Hybrid Innovation at TenneT
by Otto Jager, Group Treasurer, TenneT
TenneT is the high voltage grid operator of the Netherlands, with over 90% of revenues derived from regulated business. On 10 November 2009, TenneT announced the acquisition of the German high voltage grid of operator Transpower (formerly the high voltage grid of E.ON) for an agreed enterprise value of EUR885m. The acquisition creates Europe’s first cross-border TSO. In 2008, the company recognised that it was embarking on a period of expansion, and sought to introduce specialist financing experience into the team. As a result, Otto Jager joined TenneT as Group Treasurer in 2008 following a career in banking.
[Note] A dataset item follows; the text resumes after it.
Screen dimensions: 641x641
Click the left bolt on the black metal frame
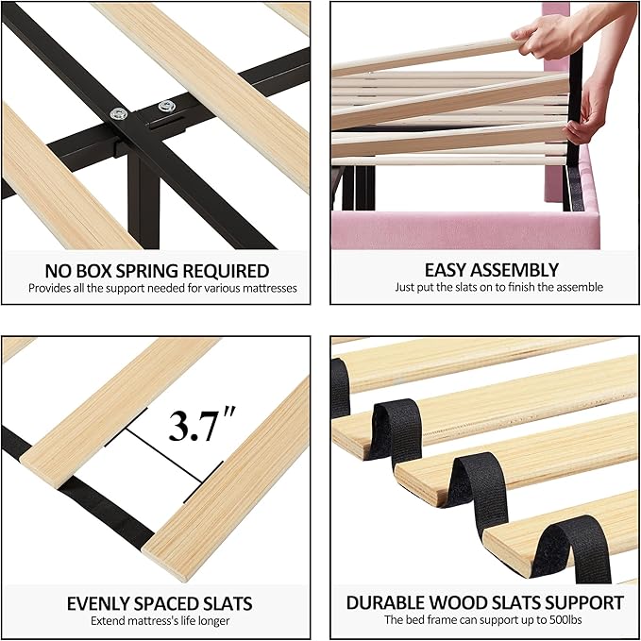(x=121, y=114)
E.ON’s divestment of its high voltage business, Transpower, created a significant opportunity for TenneT to pursue its strategy for European integration of high voltage grids. The company had already established links with grids in Norway, Belgium, Germany and UK, but an international acquisition would be a major step in achieving its integration ambitions. However, it was immediately apparent that financing would be a hurdle to achieving this. In 2008, mergers and acquisitions had declined sharply, and deals that remained were difficult and expensive to conclude. To achieve the acquisition of Transpower, TenneT knew that it was likely to require up to EUR1bn in financing.
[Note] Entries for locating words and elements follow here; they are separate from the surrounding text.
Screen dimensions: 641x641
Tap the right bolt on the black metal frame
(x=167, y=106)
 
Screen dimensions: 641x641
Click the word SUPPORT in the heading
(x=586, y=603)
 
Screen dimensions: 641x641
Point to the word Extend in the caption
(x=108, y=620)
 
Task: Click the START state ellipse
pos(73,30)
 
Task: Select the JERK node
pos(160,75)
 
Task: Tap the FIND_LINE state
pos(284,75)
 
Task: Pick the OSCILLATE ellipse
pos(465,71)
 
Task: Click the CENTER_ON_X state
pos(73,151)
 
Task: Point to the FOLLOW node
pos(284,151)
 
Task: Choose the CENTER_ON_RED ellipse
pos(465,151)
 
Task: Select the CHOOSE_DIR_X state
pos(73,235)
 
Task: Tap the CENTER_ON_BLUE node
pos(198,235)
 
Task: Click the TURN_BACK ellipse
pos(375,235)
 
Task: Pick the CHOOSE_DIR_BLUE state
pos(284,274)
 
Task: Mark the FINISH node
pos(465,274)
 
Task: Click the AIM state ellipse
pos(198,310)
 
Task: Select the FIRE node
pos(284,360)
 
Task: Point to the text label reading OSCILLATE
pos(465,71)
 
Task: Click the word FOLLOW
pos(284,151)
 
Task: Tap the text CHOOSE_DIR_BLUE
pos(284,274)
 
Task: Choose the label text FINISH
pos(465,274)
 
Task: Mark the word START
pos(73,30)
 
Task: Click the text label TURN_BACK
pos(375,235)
As a state-owned business, TenneT’s equity capital is owned by the State of the Netherlands, but its debt obligations are not guaranteed by the State. In line with Dutch government policy applicable to its corporate shareholdings, the company aims to maintain an A-range credit rating. The company could not simply borrow the full amount it required in the capital markets and maintain its rating, and therefore needed to strengthen its balance sheet through equity. TenneT’s senior management embarked on discussions with its shareholder regarding the supply of equity capital, but the timing of these discussions was inauspicious, with the country experiencing the effects of an economic downturn and a growing budget deficit. Consequently, the company entered into a special arrangement with the Dutch government which guaranteed an equity contribution equivalent to EUR300m from a foundation that holds funds on the company’s behalf. In addition, the company issued a EUR500m hybrid bond, providing 50% ‘equity credit’ from a rating agency perspective, to enable the company to maintain its rating. This provided the majority of the financing required to cover the EUR885m acquisition price and the remainder was financed through debt.